■ Aim: Reproduce the lines starting at the one containing "1713x1713 pixels." and ending at the one containing "This screenshot has height=659, width=1111.", including both of those lines. Leave the pictures out of your answer.
— BEGIN —
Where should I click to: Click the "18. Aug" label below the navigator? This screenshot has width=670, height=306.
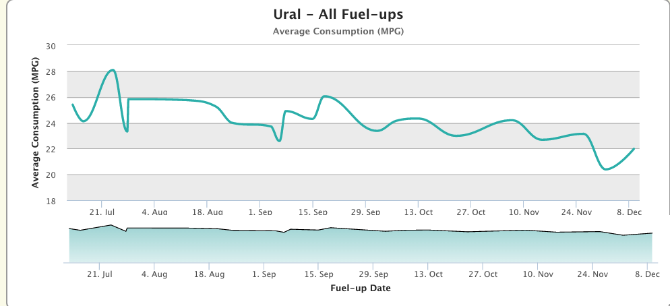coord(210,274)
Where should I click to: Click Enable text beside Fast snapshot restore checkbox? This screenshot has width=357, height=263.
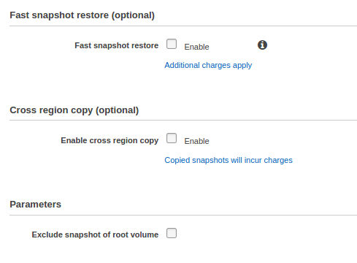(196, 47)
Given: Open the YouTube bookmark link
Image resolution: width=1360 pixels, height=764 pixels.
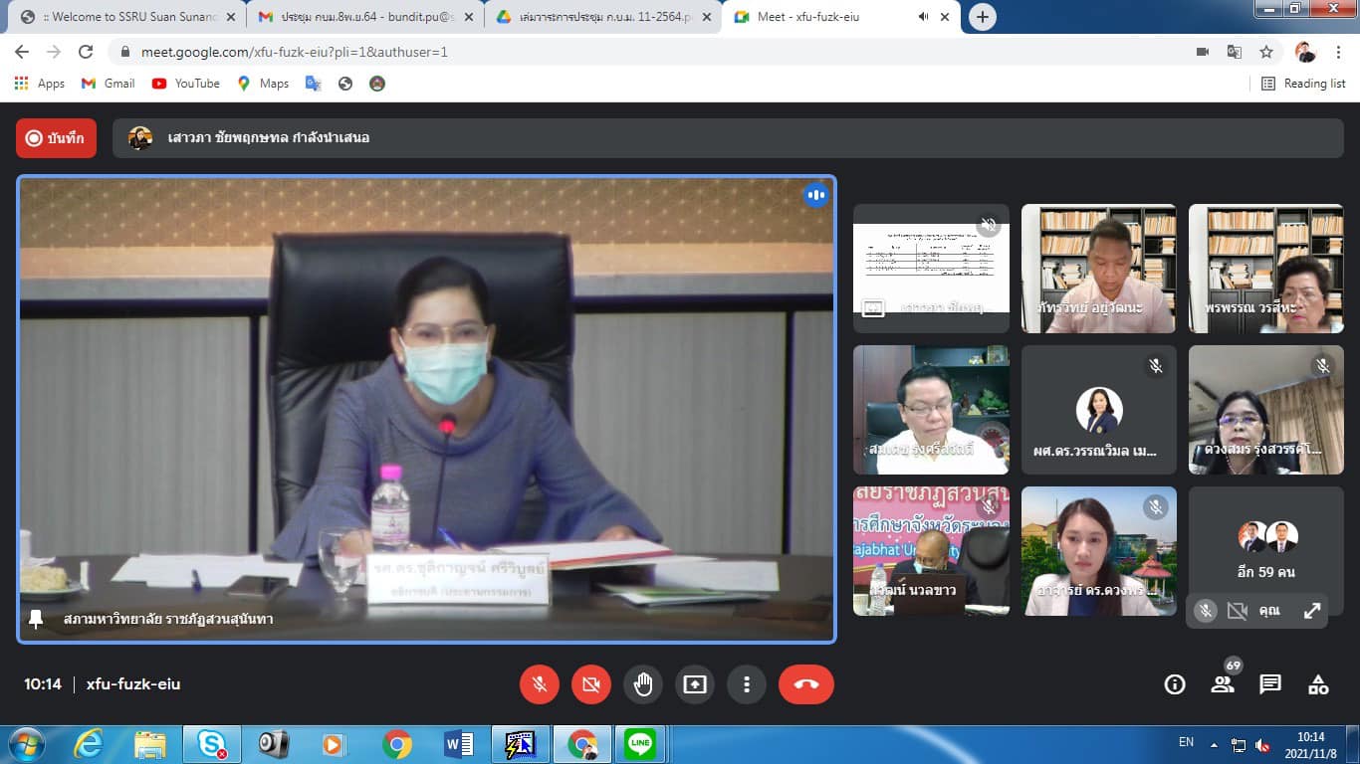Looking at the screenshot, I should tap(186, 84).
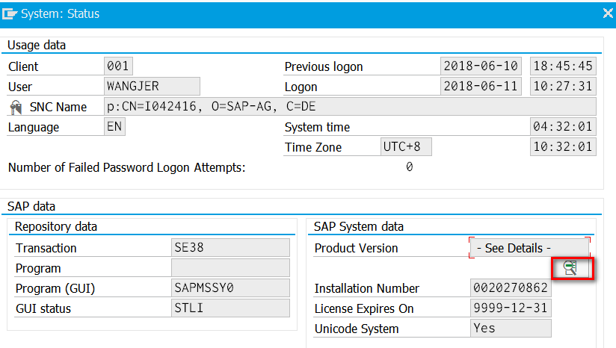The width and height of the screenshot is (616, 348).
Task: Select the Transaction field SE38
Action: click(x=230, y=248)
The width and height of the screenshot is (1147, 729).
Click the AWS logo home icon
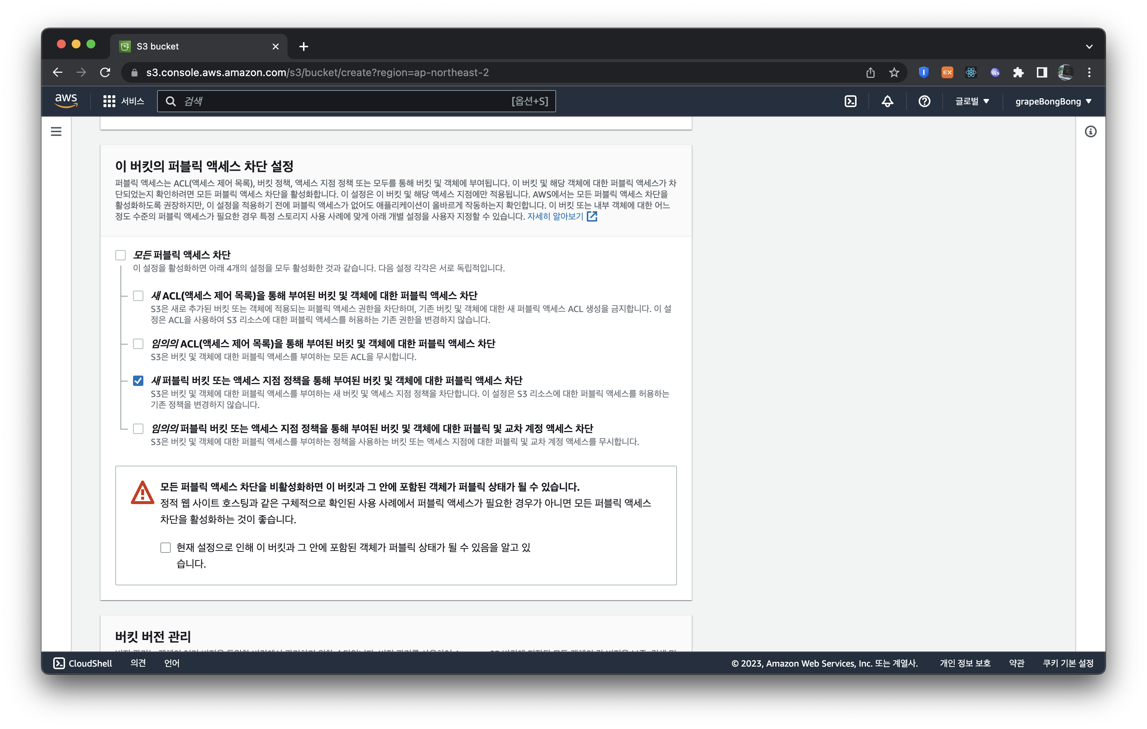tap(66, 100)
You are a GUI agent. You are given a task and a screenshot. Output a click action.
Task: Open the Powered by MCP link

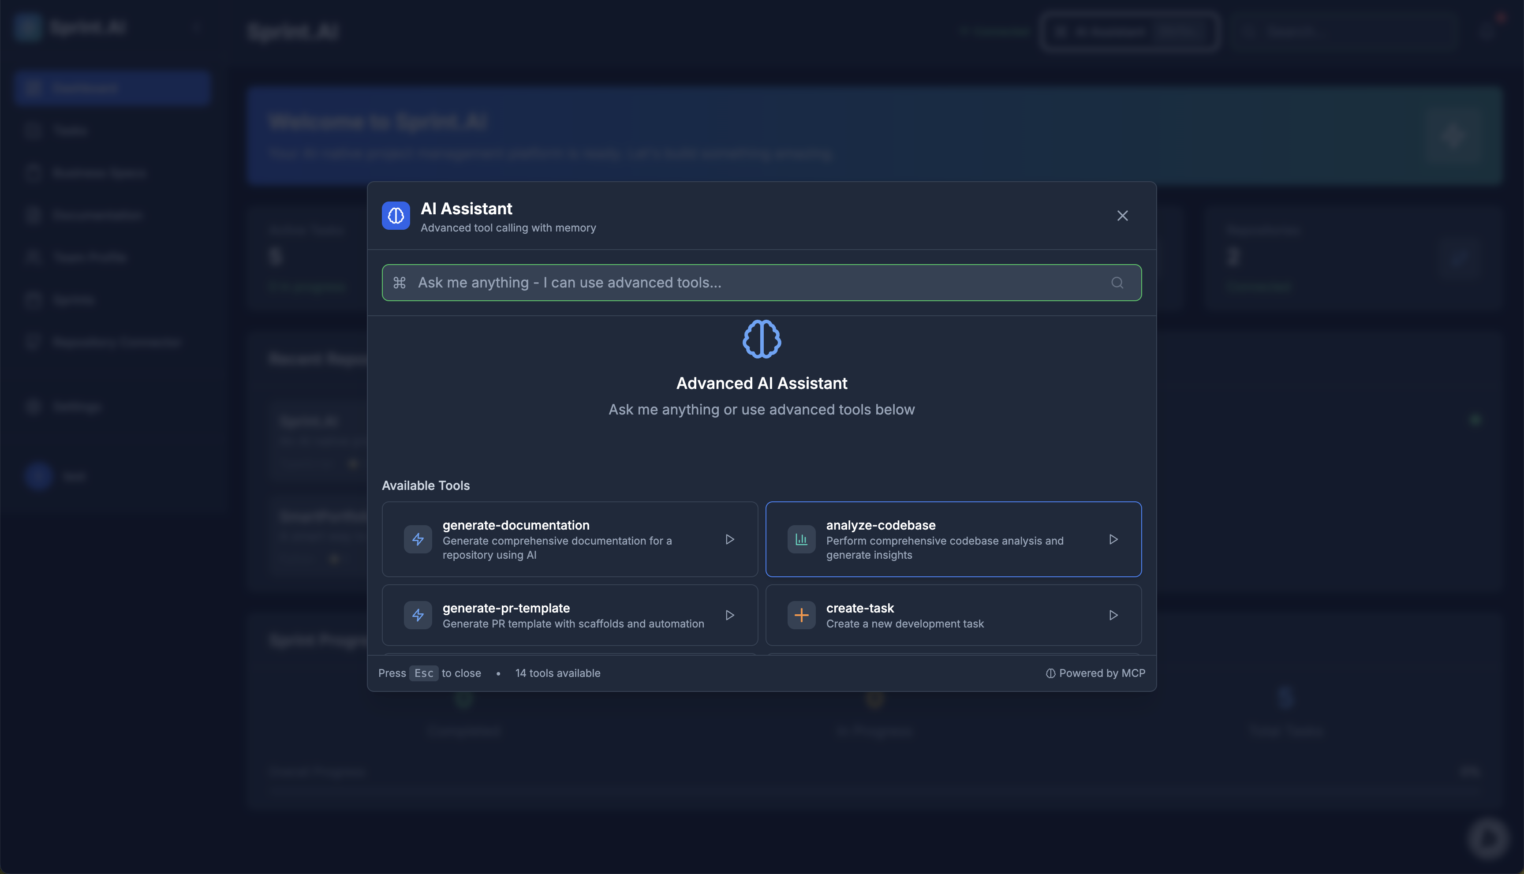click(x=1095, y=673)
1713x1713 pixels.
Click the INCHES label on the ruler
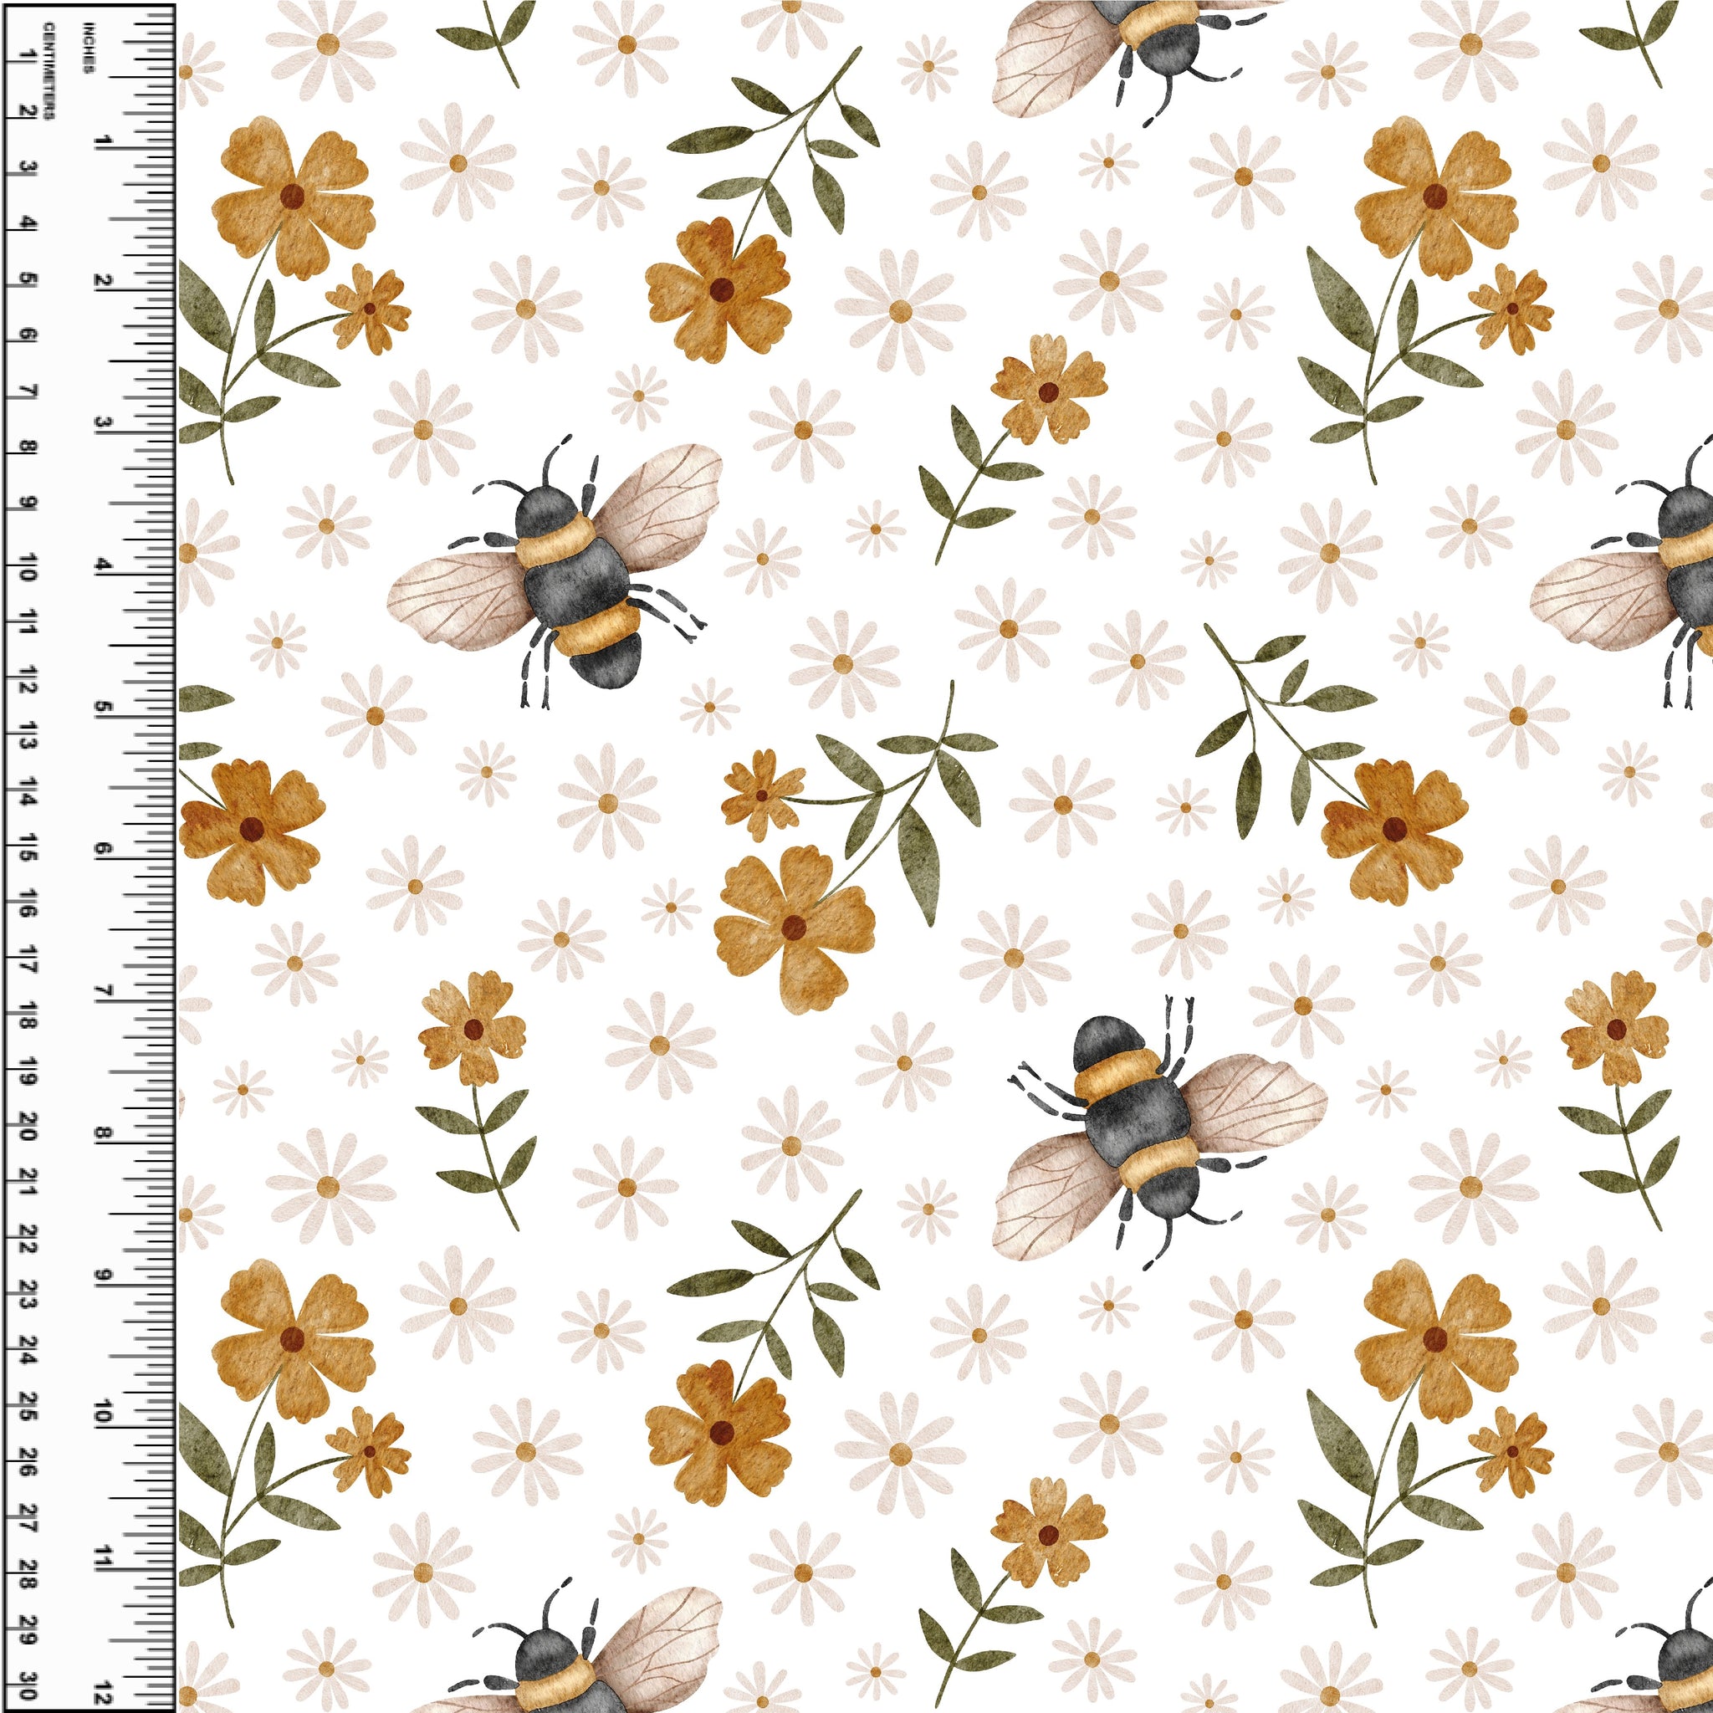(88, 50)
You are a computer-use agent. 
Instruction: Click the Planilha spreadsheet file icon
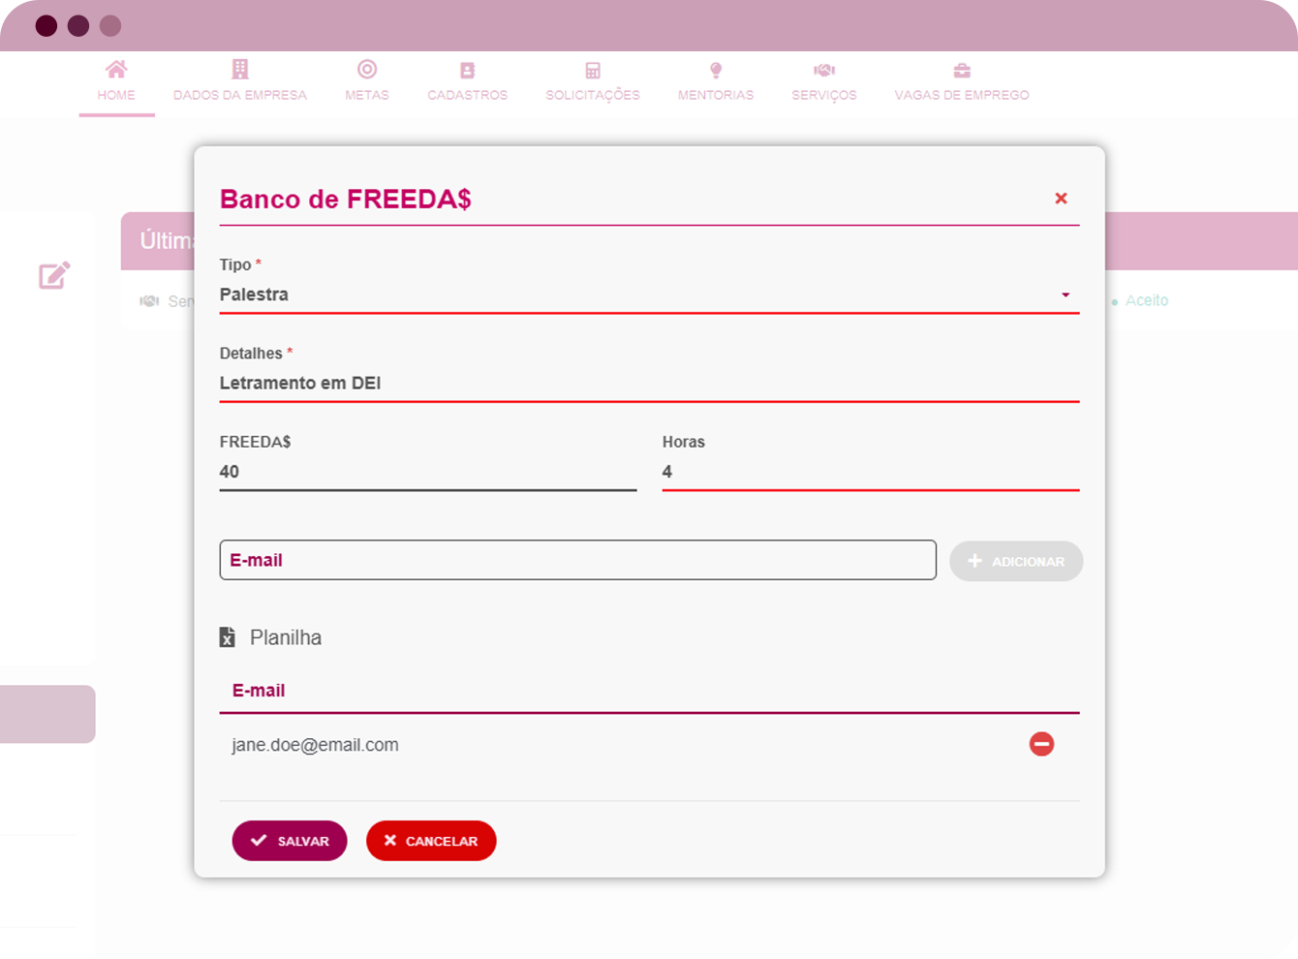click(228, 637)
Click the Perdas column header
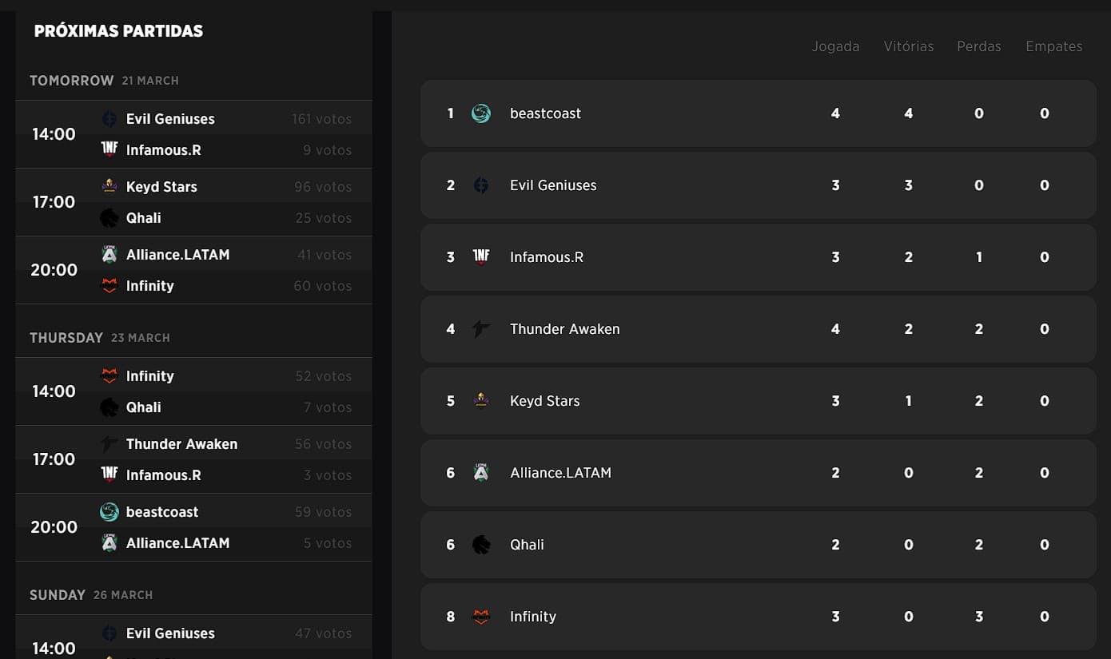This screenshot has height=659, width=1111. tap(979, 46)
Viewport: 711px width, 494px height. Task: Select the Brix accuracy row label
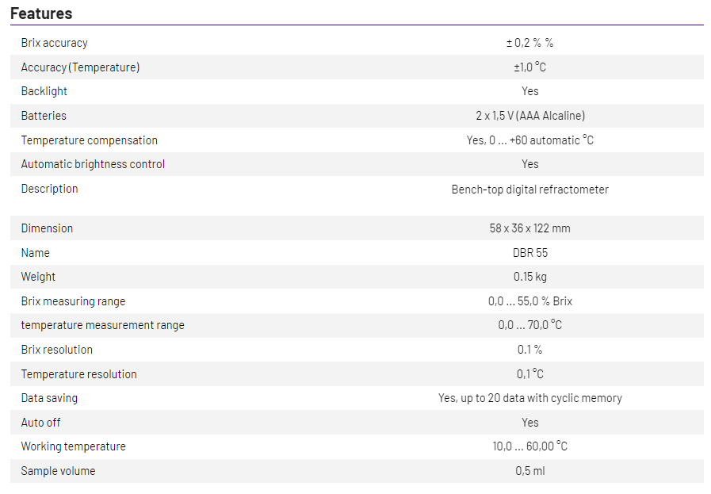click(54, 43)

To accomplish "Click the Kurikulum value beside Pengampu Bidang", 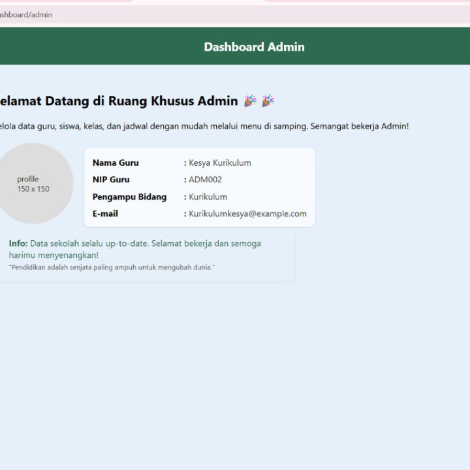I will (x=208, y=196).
— END —
■ Answer for the task:
1713x1713 pixels.
Click the INCHES label on the ruler
(88, 50)
You are a computer-use agent. 
Instruction: Click the Planilha spreadsheet file icon
click(228, 637)
Click the Perdas column header
This screenshot has height=659, width=1111. tap(979, 46)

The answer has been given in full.